Exercise aim - Every line of the data must be copied exactly.

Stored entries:
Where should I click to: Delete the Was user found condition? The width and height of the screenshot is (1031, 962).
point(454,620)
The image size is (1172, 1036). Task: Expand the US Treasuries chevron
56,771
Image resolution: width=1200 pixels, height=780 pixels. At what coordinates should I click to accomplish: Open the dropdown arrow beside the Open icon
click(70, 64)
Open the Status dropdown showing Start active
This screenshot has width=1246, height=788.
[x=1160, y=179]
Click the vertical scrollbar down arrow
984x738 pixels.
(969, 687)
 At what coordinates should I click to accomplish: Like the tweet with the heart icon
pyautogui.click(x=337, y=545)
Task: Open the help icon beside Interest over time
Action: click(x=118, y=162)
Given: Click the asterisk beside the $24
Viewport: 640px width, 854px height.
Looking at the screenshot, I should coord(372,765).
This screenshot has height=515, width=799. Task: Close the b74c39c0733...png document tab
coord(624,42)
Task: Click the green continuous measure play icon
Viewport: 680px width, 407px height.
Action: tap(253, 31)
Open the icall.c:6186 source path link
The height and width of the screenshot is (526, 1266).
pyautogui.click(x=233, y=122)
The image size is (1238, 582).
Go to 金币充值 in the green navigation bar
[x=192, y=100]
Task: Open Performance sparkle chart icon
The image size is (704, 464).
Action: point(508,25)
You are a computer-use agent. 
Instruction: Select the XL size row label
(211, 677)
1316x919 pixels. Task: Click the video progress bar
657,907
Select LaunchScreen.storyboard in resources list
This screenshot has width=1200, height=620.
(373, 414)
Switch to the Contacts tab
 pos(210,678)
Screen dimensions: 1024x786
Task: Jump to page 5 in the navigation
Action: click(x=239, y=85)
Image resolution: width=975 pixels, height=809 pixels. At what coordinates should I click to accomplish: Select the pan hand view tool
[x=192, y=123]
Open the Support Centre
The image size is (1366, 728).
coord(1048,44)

Response to the task -
Where should I click to: Delete the Was user found condition? The width and height of the screenshot is (1031, 962).
point(454,620)
The image size is (1172, 1036). Task: Expand the US Treasuries chevron
56,771
Image resolution: width=1200 pixels, height=780 pixels. At what coordinates should I click to accomplish: Open the dropdown arrow beside the Open icon
click(70, 64)
Open the Status dropdown showing Start active
This screenshot has width=1246, height=788.
[x=1160, y=179]
Click the vertical scrollbar down arrow
984x738 pixels.
(969, 687)
 At what coordinates should I click to accomplish: Like the tweet with the heart icon
pyautogui.click(x=337, y=545)
Task: Open the help icon beside Interest over time
Action: click(x=118, y=162)
Given: Click the asterisk beside the $24
Viewport: 640px width, 854px height.
Looking at the screenshot, I should coord(372,765).
This screenshot has height=515, width=799. Task: Close the b74c39c0733...png document tab
coord(624,42)
Task: Click the green continuous measure play icon
Viewport: 680px width, 407px height.
Action: tap(253, 31)
Open the icall.c:6186 source path link
The height and width of the screenshot is (526, 1266).
pyautogui.click(x=233, y=122)
The image size is (1238, 582).
Go to 金币充值 in the green navigation bar
[x=192, y=100]
Task: Open Performance sparkle chart icon
The image size is (704, 464).
Action: point(508,25)
You are a computer-use agent. 
Instruction: Select the XL size row label
(211, 677)
1316x919 pixels. Task: Click the video progress bar
657,907
Select LaunchScreen.storyboard in resources list
This screenshot has width=1200, height=620.
(373, 414)
Switch to the Contacts tab
 pos(210,678)
Screen dimensions: 1024x786
Task: Jump to page 5 in the navigation
Action: click(x=239, y=85)
Image resolution: width=975 pixels, height=809 pixels. At what coordinates should I click to accomplish: Select the pan hand view tool
[x=192, y=123]
Open the Support Centre
The image size is (1366, 728).
coord(1048,44)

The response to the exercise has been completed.